Automating traffic and emission regulations for government income
By Hafidz Baharom
One section of revenue that the government constantly underestimates would actually come from law enforcement, especially in Malaysia. We’ve all seen the fact that our roads are constantly filled with people who use emergency lanes, run a red light, and even speed in school and residential zones.
Thus, if there was one area that could be automated and bring huge revenue to government, it would be the enforcing of traffic laws by automation. Of course, this idea is not exactly new in its implementation. We have had a small automated enforcement system (AES) that was initially mired in controversy due to the government allowing a private company to enforce the law.
Thus, all it takes is to restructure the system itself – all summonses would be issued by the police (PDRM), funding and maintenance contracts will be handled by the Road Transport Department (JPJ) and the Roadworks Department (JKR).
At the same time, JPJ would also be installing emissions cameras on top of the AES traffic cameras, which would monitor the exhaust fumes of vehicles for further enforcement.
Thus, traffic laws and emissions would be monitored and summonses can be issued by the relevant authorities, while maintenance contracts can be issued or done in-house, depending on whether we want to enlarge the civil service with JPJ hiring pit crews to maintain cameras, or contract it out.
Either way, a simple intelligent system which allows the authorities to have final say over a summons would also require a central system both in the PDRM Traffic division and JPJ law enforcement division to decide whether or not to issue a summons.
The system, if placed properly, should also issue a “red alert situation” if the same vehicle is seen speeding through two or three cameras in sequence, at which time a police or JPJ enforcement vehicle should be sent out to pull the vehicle over.
This does a few things – first, it would get everyone to obey the laws when it comes to speeding for everyone’s safety. Second – it would mean that those often speeding such as logistics companies and interstate buses will need to up their capacity rather than burden their drivers.

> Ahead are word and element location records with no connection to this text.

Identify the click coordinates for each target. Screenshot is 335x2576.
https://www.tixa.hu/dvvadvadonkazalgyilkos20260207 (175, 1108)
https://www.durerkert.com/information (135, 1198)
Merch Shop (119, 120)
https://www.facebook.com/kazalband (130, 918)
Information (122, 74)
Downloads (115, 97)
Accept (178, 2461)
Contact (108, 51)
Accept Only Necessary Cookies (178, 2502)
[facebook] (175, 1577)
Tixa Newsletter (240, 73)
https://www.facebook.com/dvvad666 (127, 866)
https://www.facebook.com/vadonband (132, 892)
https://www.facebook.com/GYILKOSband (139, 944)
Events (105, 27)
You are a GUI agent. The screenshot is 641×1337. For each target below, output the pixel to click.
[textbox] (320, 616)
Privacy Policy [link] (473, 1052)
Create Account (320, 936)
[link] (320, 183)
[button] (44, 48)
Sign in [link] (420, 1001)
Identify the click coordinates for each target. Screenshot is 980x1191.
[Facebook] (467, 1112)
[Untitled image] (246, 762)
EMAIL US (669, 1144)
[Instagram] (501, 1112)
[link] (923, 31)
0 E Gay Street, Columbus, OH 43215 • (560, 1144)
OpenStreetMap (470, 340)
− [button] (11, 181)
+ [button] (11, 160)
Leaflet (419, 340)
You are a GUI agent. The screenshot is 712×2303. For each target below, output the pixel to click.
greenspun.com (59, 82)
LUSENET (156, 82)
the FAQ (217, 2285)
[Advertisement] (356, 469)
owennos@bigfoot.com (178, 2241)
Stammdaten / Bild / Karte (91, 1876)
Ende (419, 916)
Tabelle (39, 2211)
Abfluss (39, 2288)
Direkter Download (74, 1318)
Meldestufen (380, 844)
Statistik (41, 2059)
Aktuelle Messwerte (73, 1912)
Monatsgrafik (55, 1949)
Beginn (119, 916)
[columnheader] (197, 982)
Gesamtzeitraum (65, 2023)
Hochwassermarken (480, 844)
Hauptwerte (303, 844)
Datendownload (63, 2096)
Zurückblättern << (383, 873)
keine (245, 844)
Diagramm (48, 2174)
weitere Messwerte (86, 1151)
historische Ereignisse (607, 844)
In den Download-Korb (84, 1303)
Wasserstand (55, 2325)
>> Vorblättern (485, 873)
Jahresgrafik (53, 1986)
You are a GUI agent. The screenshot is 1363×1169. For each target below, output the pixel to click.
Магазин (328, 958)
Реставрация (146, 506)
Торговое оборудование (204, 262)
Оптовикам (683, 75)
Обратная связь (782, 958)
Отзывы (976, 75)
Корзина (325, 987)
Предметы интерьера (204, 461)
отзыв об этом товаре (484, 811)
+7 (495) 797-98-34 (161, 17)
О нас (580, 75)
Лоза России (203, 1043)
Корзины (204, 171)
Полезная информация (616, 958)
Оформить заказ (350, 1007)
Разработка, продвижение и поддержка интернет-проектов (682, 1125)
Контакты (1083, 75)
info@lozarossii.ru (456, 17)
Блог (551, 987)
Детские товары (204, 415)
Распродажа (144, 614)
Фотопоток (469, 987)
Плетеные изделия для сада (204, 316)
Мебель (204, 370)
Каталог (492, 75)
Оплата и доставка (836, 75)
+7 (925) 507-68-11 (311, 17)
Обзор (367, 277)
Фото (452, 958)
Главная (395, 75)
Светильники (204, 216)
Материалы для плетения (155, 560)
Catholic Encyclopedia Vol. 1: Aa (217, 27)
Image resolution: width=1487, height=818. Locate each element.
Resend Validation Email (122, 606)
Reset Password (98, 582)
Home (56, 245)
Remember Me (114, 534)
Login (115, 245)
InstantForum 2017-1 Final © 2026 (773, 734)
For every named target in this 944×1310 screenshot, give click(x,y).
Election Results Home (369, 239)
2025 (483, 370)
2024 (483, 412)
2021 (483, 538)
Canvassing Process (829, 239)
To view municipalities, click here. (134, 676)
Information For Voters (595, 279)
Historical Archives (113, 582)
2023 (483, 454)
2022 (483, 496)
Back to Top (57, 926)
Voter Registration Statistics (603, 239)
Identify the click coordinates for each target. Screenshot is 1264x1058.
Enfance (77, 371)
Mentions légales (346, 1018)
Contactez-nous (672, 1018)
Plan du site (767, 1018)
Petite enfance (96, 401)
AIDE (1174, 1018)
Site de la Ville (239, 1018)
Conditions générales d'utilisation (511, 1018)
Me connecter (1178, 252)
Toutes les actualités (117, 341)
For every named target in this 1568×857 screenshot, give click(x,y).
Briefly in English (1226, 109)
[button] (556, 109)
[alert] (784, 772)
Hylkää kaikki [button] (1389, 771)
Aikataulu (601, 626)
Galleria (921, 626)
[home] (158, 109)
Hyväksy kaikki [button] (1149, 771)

And third, it would mean hiring more people to drive logistics, public transport, and also allow the JPJ an PDRM free range to do other duties rather than man a roadblock for traffic offences.
Will this make driving a hassle? Depends – if you’re used to properly obeying the law, it should be no issue. But if not, then it is time to perhaps choose a different mode of transport.
At the same time, having emissions cameras enforcing emissions standards go back to dealing with the basis of traffic accidents – which is poor maintenance. Thus, construction companies, tour companies, even manufacturing companies with their buses must make sure to maintain their vehicles.
Doing so would also allow companies to reconsider their contracts and assets in order to be more environmentally friendly. At the same time, families with older vehicles would also need to consider maintenance, buying a new car, e-hailing or even depending on public transport.
In all these scenarios, it is necessary to enforce the law further – if a car’s summonses are not paid, and an arrest warrant is issued, it would be great. But why not just lock down the car?
However, another way to deal with non-payment of summonses is to simply find the car and lock it down, leaving the owner a notice to go to the nearest police department to settle their summonses or pay online.
In fact, there should be a cadre of traffic police in parliament every time it is in session, just to lock down any cars of the MPs right in front of the press for not paying their summonses.
Of course, we could go further with the idea of technology in traffic law enforcement, particularly with RFID technology. Making RFID as part of a car’s road tax, for example, and coupling the AES system with readers, would allow yet another easy way of enforcing road tax renewals without the hassle of a roadblock.
All you need to do is to have data of the expiration, activate the reader and have enforcers send out a summons without having to block the road and take people out of their cars. If the car appears still on the road after three times, send JPJ or PDRM to the house and lock down the car.
Or better yet, if JPJ and the PDRM want to do it in real time when the AES network is all in place, have them chase down the car and lock it where it is parked.
My objective in wanting to do this particularly in the KL and Selangor area is simple – there’s no excuse for not paying summonses these days since it is all done online. At the same time, there is no excuse in not renewing road taxes because, again, you can do it online.
Thus, enforcing these laws will generate revenue for the government, and will also make people think that perhaps it is worth too much effort and it is best to just rely on public transport – which will also lessen the burden on the government which subsidises it.
At the same time, with the emissions law enforcement, it puts the burden back on the businesses and owners of vehicles, rather than the general public which suffers from the polluted air, which will then lessen dependency on subsidised healthcare.
So it saves money for the government, increases income for the government, and allows government to either hire more people or issue out more contracts which will subsequently lead to job creation.
I think that helps a few issues altogether.